* TASK OBJECTIVE
Transcribe only part of the material below: the lines from the one containing "info@sdgz.nl (1225, 27)" through the one containing "Klantenservice (658, 107)", inclusive, exactly as written.

* INPUT FOR THIS TASK
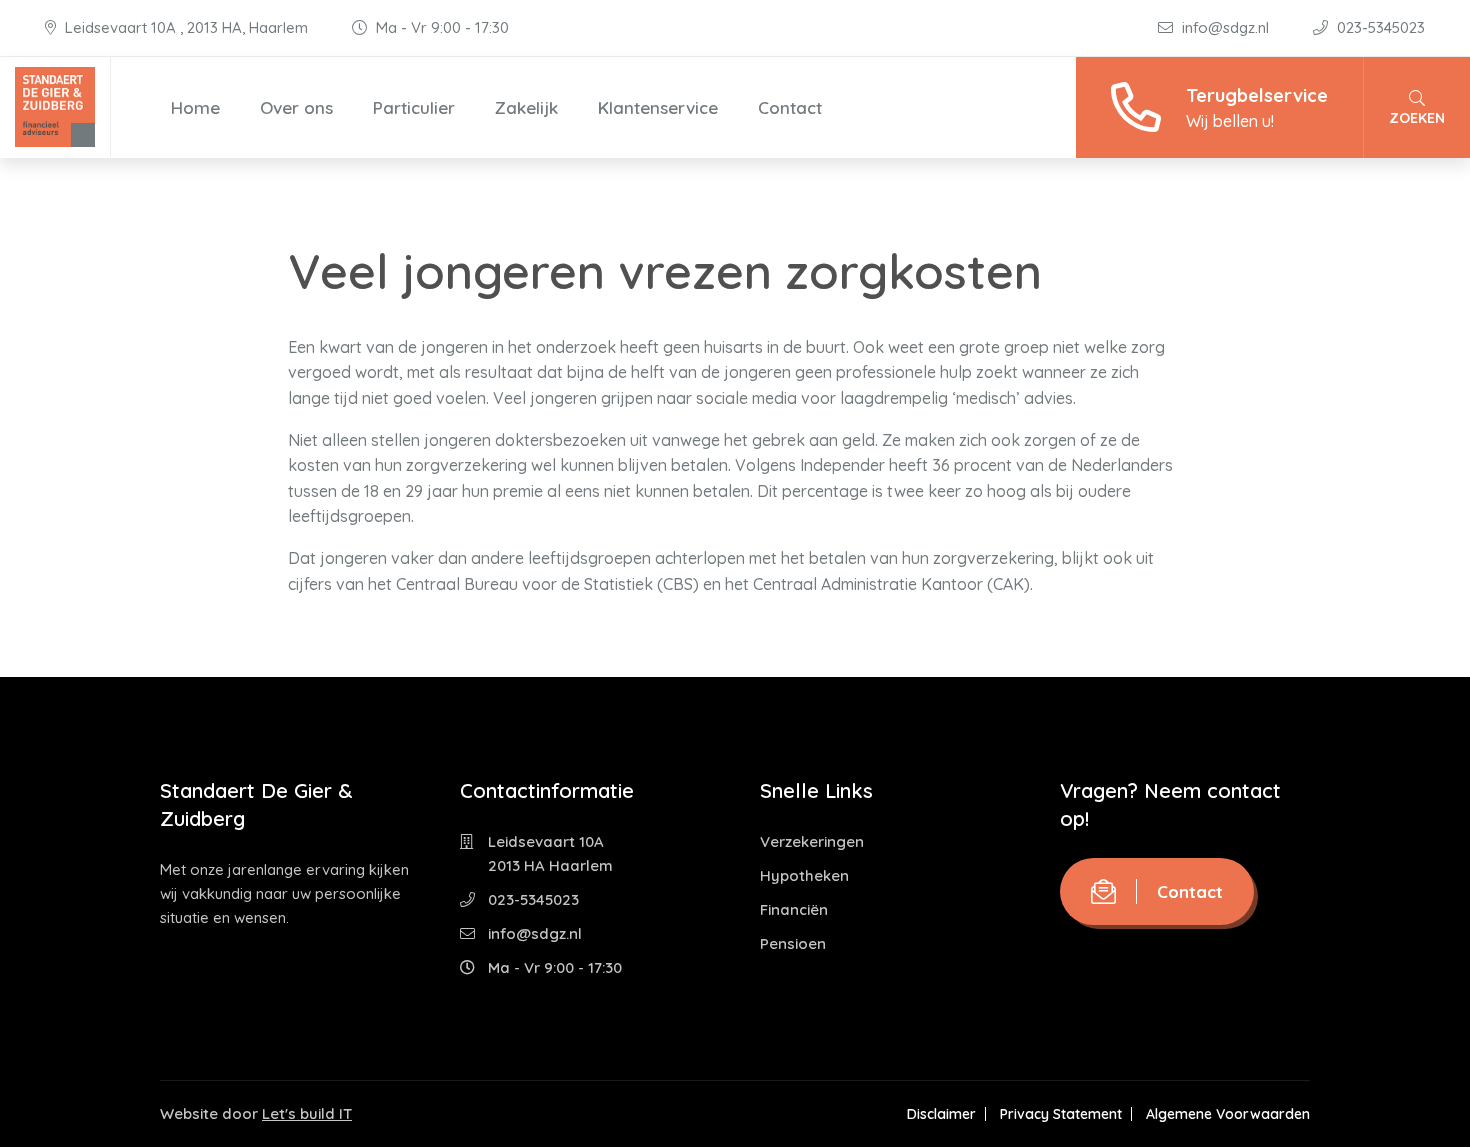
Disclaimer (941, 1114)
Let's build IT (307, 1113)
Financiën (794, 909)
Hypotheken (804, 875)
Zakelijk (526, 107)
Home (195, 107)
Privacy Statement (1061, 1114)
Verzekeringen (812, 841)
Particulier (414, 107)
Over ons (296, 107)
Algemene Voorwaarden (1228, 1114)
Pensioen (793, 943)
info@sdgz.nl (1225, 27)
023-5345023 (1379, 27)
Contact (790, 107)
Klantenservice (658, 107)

* * *

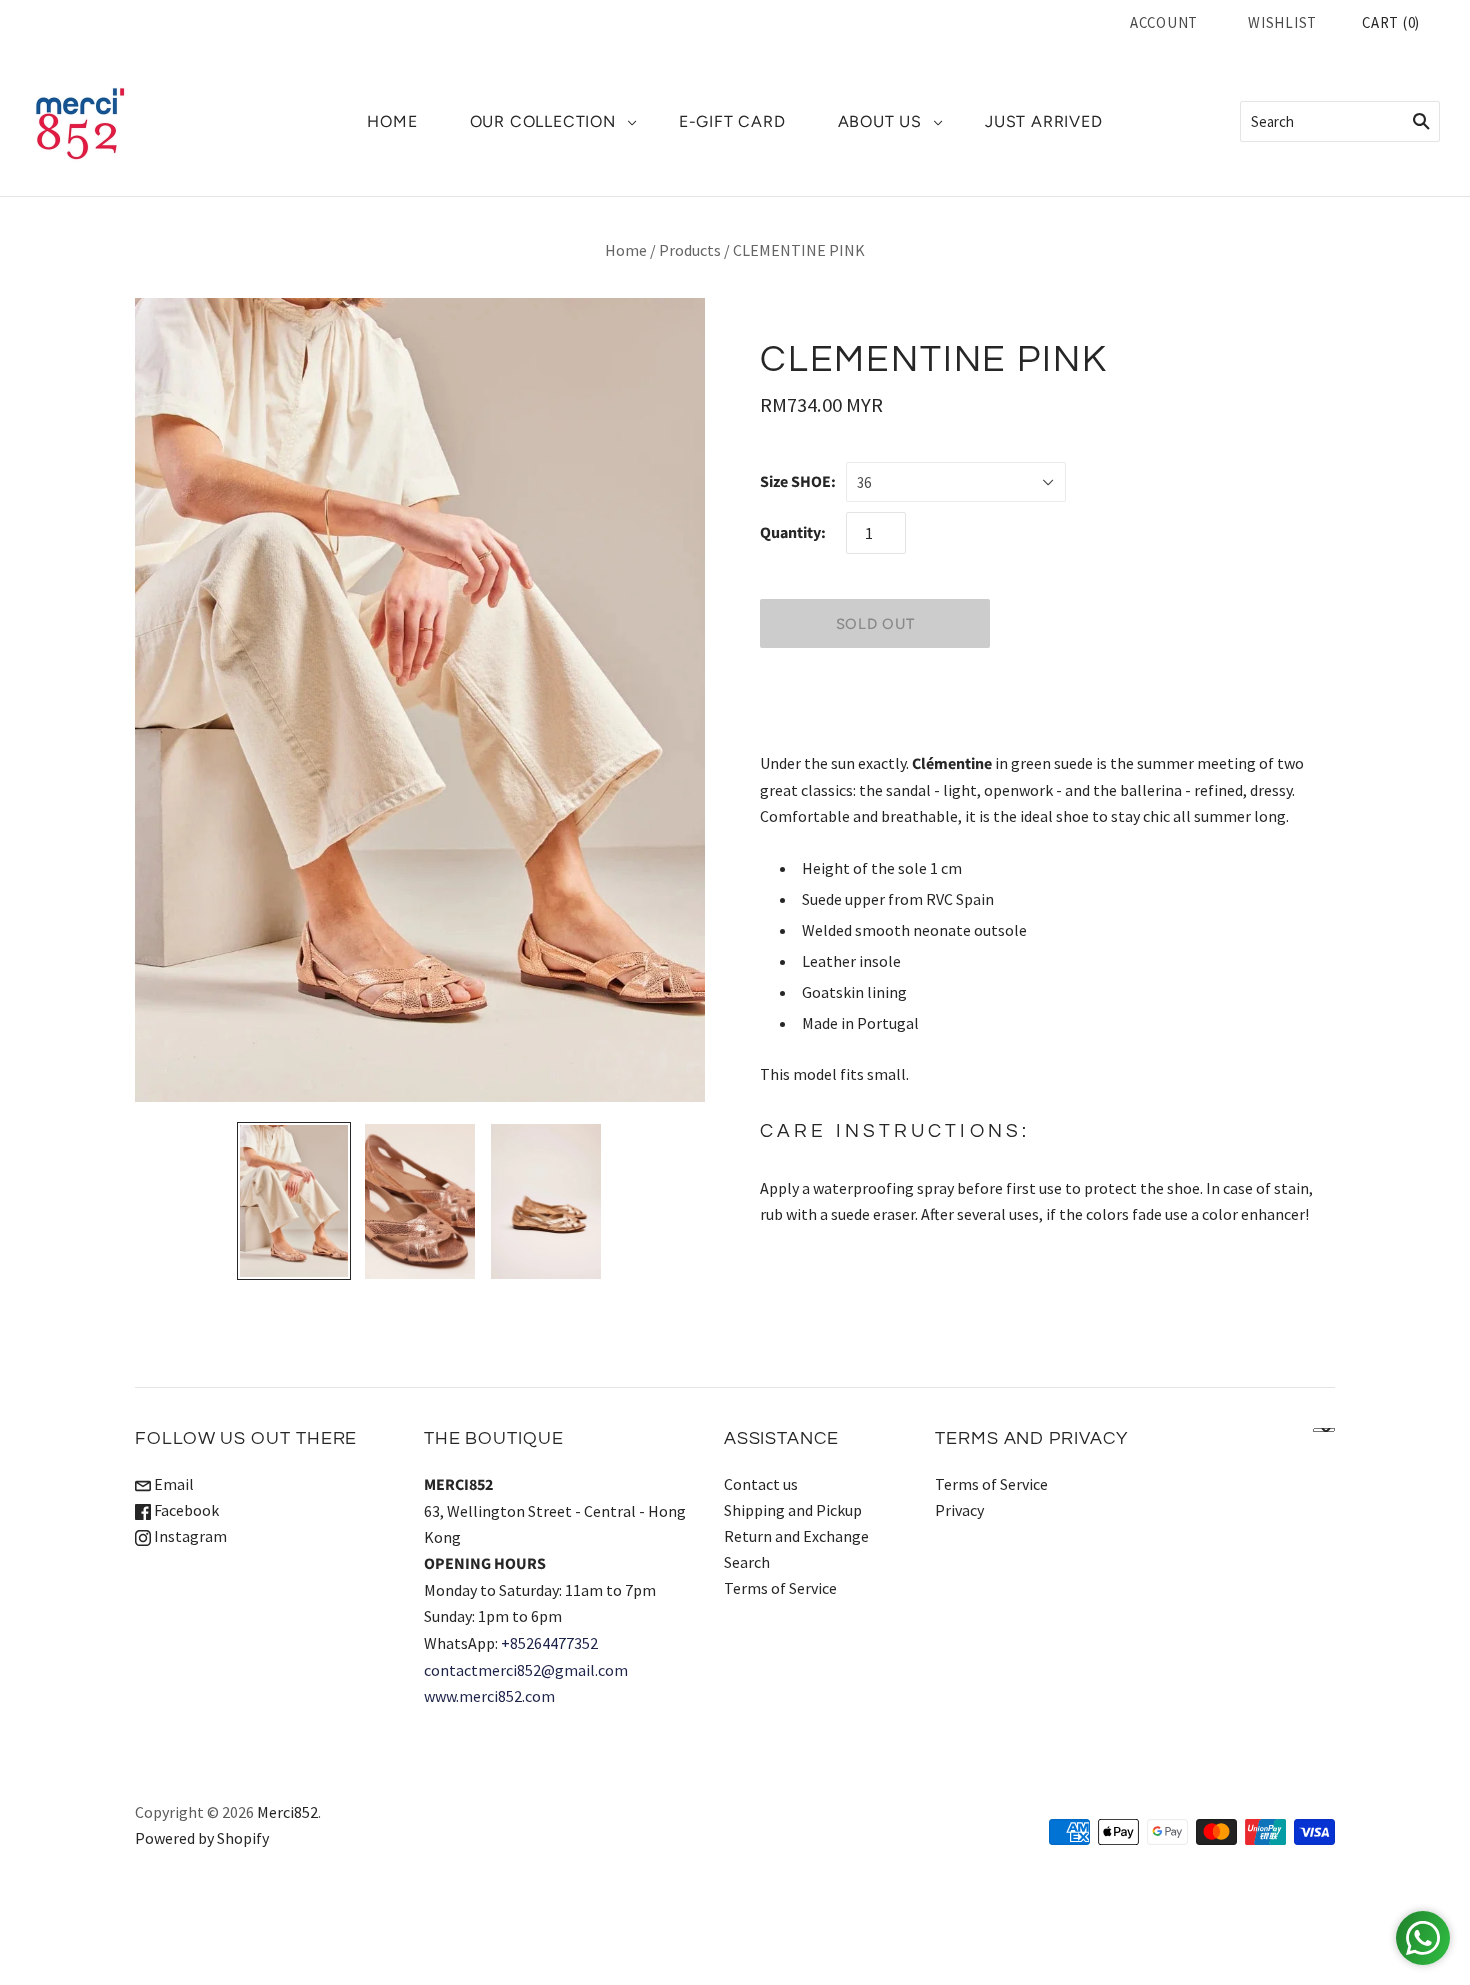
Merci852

* TASK RESULT
info@sdgz.nl (1225, 27)
023-5345023 (1379, 27)
Contact (790, 107)
Klantenservice (658, 107)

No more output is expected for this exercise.